4. Milling device according to claim 1, characterized in that the second blow bar (24) with respect to the direction of rotation (D) of the milling rotor (14) is arranged behind the through opening (19).

5. Milling device according to claim 1, characterized in that the second blow bar (24) is arranged in the milling space (12).

6. Milling device according to claim 1, characterized in that the first blow bar (16) is held adjustable.

7. Milling device according to claim 1, characterized in that the second blow bar (24) is held adjustable.

8. Milling device according to claim 1, characterized in that the milling rotor (14) is held adjustable.

9. Milling device according to claim 8, characterized in that the milling rotor (14) is held linearly adjustable in a direction (55) which is at an approximately right angle to a flat side of the first blow bar (16).

10. Milling device according to claim 1, characterized in that _^ on the blade (2) a third impact bar (27) is provided, which with respect to the milling rotor (14) the first blow bar (16) arranged opposite

11. Milling device according to claim 1, characterized in that the third blow bar (27) is arranged on an outer side of the blade (2), preferably on a blade rear side.

12. Milling device according to claim 1, characterized in that at least one conveying device (33) is arranged in the receiving space (3).

13. Milling device according to claim 12, characterized in that the conveying device (33) has at least one rotatably driven roller (34).

14. Milling device according to claim 12, characterized in that the conveying device (33) is arranged next to the through opening (19).

15. Milling device according to claim 1, characterized in that the conveying device (33) is arranged adjustable in the receiving space (3).

16. milling device (1), in particular for crushing coarse material,

with a shovel (2) which has a receiving space (3) and on one side a receiving opening (4) leading into the receiving space (3) and on the opposite side at least one through opening (19), with a milling space (12), which is connected to the receiving space (3) via the passage opening (19) and in which a milling unit (54), which is provided with a drive device (51), is arranged for material reduction and which emerges from the milling space (12 ) protrudes, and

characterized,

that the milling unit (54) has an reversible milling rotor (14).

17. Milling device according to claim 16, characterized in that the milling device (54) is assigned a turning device (57) and can be turned to turn the milling rotor as a whole.

18. Milling device according to claim 1 or 16, characterized in that the passage opening (19) is designed as a sieve (23).

19. Milling device according to claim 1 or 16, characterized in that the passage opening (19) is associated with a closure device (21).

20. Milling device according to claim 1 or 16, characterized in that the blade (2) is associated with a dispenser device (37).

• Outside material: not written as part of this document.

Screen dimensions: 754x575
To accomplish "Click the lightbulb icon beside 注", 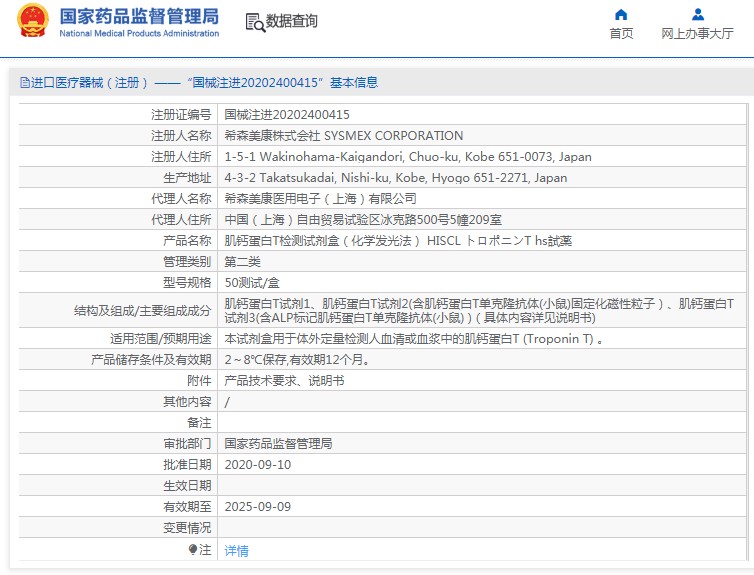I will coord(193,549).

21. Milling device according to claim 20, characterized in that the dispenser device (37) has at least one mouth arranged in the receiving space (3).

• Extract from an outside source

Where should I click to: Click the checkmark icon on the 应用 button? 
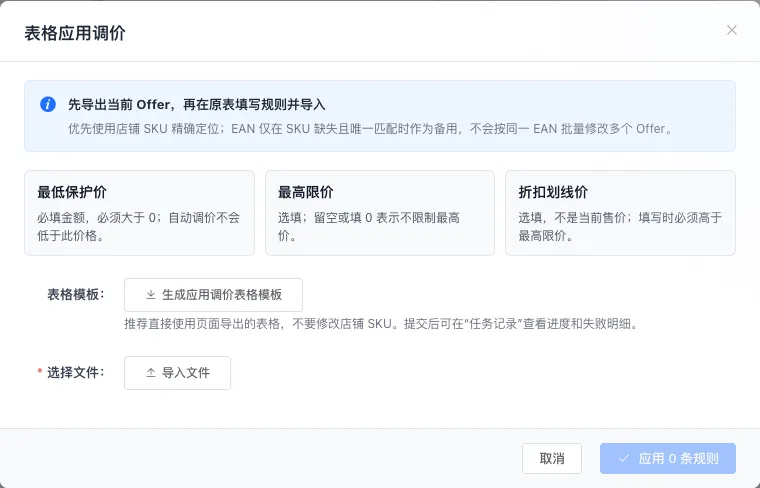624,458

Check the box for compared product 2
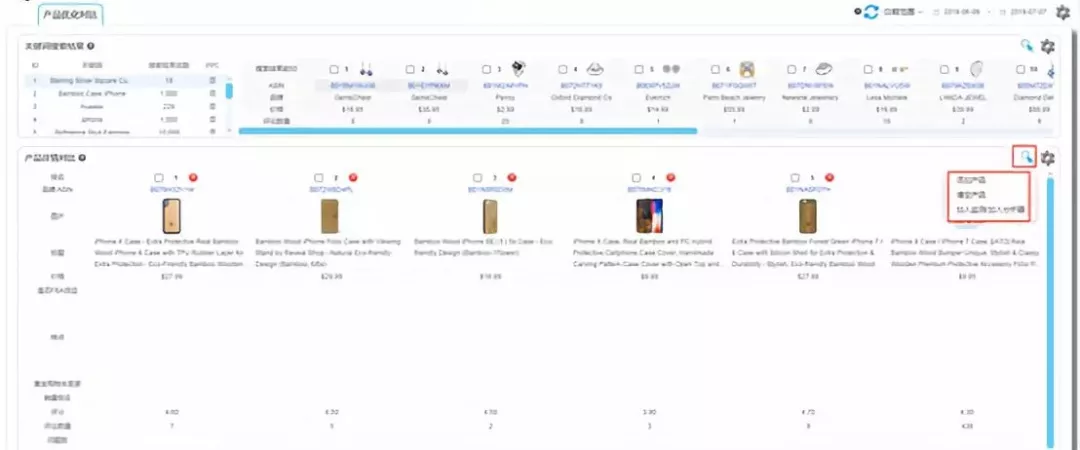319,177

22. Milling device according to claim 20, characterized in that the dispenser device (37) has at least one mouth arranged above or next to the milling rotor (14).

23. Milling device according to claim 20, characterized in that the dispenser device (37) is connected to a storage container (36) provided on the milling device (1).

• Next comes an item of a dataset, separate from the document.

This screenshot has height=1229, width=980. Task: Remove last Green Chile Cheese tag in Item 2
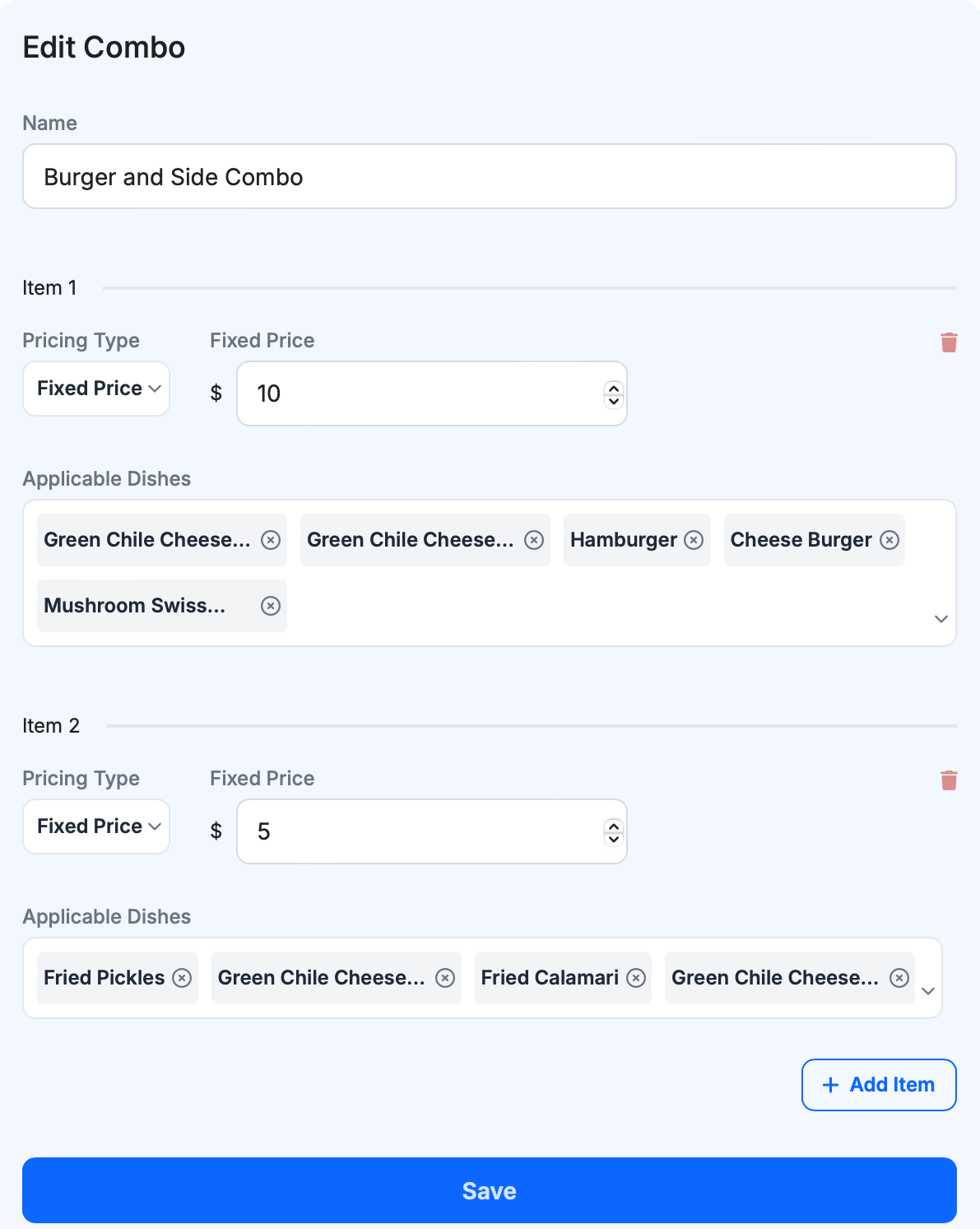click(x=899, y=978)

24. Milling device according to claim 20, characterized in that the dispenser device (37) is connected via a line to a storage container set up remotely from the milling device.

25. Milling device according to claim 1 or 16, characterized in that the receiving opening (4) is provided with a closure device (5).

26. Milling device according to claim 1 or 16, characterized in that the receiving space (3) is connected to a suction device.

27. Milling device according to claim 1 or 16, characterized in that the milling space (12) is connected to a suction device.

28. Milling device according to claim 1 or 16, characterized in that the milling rotor (14) is covered at least in one area of its circumference with a hood (26) which is held on the blade (2). Milling device according to claim 1 or 16, characterized in that a scraper (28) is arranged on the hood (26).